On Thursday, the American chief of staff, General Mark Milley, regretted having displayed himself in uniform alongside the president after the brutal dispersal of demonstrators near the White House. “I should not have been there,” he said, deploring having “given the impression that the military was interfering in internal politics”.

Another divergence with the president, the two Pentagon officials have indicated that they are favorable to the idea of ​​renaming the American military bases bearing the names of Confederate generals of the American Civil War, pro-slavery. An idea to which Donald Trump categorically opposed.

The Republican billionaire, who according to some media has considered a moment to sack Mark Esper, has since wanted to calm his relations with the Pentagon.

“The job of American soldiers is not to rebuild foreign countries, but to vigorously defend our nation from foreign enemies,” he said on Saturday.

He also repeated his desire to put an end to “the era of endless wars”, alluding in particular to the plan for the withdrawal of the American army from Afghanistan.

Donald Trump, who never did his military service, often spoke to the soldiers during his trips abroad and did not hesitate to applaud the soldiers during remarks in polemical tone, for example boo the journalists who were covering an event, highlighting the support of part of the American military for his views.

Prior to his speech, former graduates of West Point Academy, who trained many US military and government officials, warned young cadets in an open letter against “blind obedience” to orders, pointing out the dangers posed by the “tyrants”.

“The politicization of the armed forces weakens the link between the army and American society,” recall these 400 alumni of all generations who say they have served them all ten American administrations. “If this link was broken, the damage to our country would be incalculable.”

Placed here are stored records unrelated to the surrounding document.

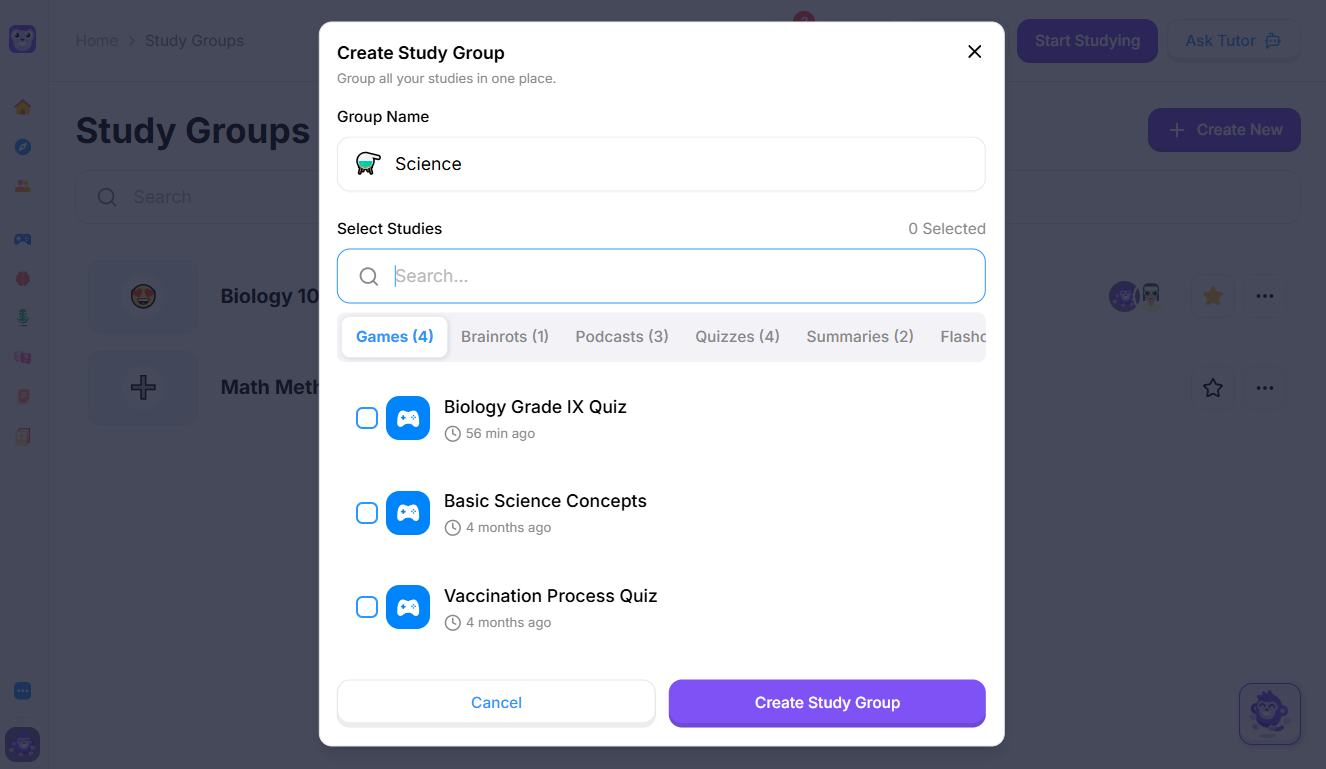This screenshot has height=769, width=1326.
Task: Open the microphone podcast icon in the sidebar
Action: click(x=22, y=317)
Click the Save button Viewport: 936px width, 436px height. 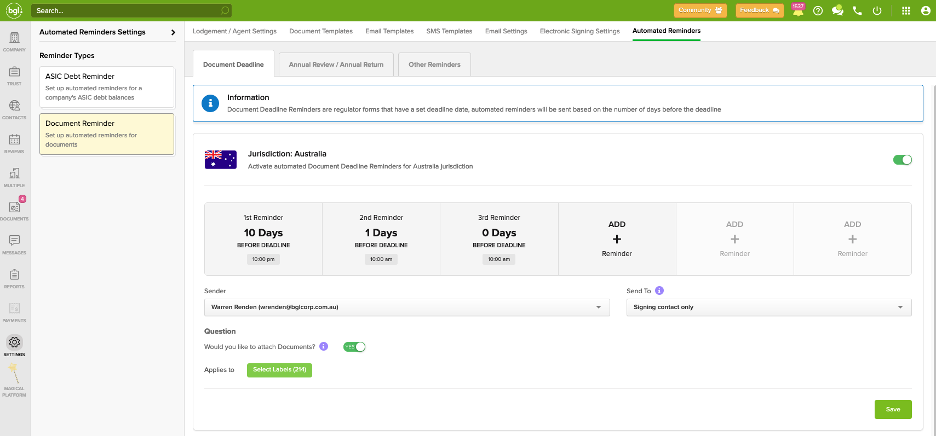892,409
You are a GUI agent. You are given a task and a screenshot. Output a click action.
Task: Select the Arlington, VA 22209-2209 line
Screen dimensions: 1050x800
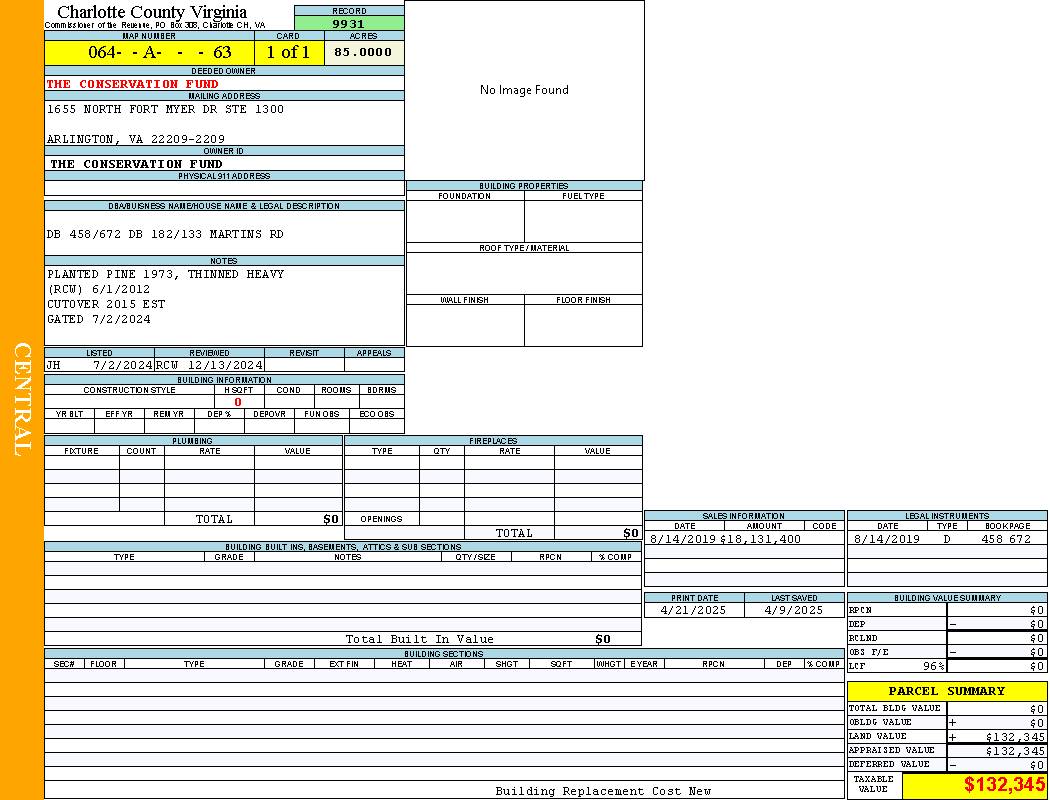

Donald Trump had announced in April that he would participate in the graduation of the academy, located a hundred kilometers north of New York, the American epicenter of the COVID-19 pandemic.

The organizers had to modify the ceremonial in order to comply as much as possible with the health security instructions in the face of the coronavirus.

The cadets thus left two weeks of quarantine and arrived at the ceremony by wearing a mask, without their families, who were exceptionally not invited this year.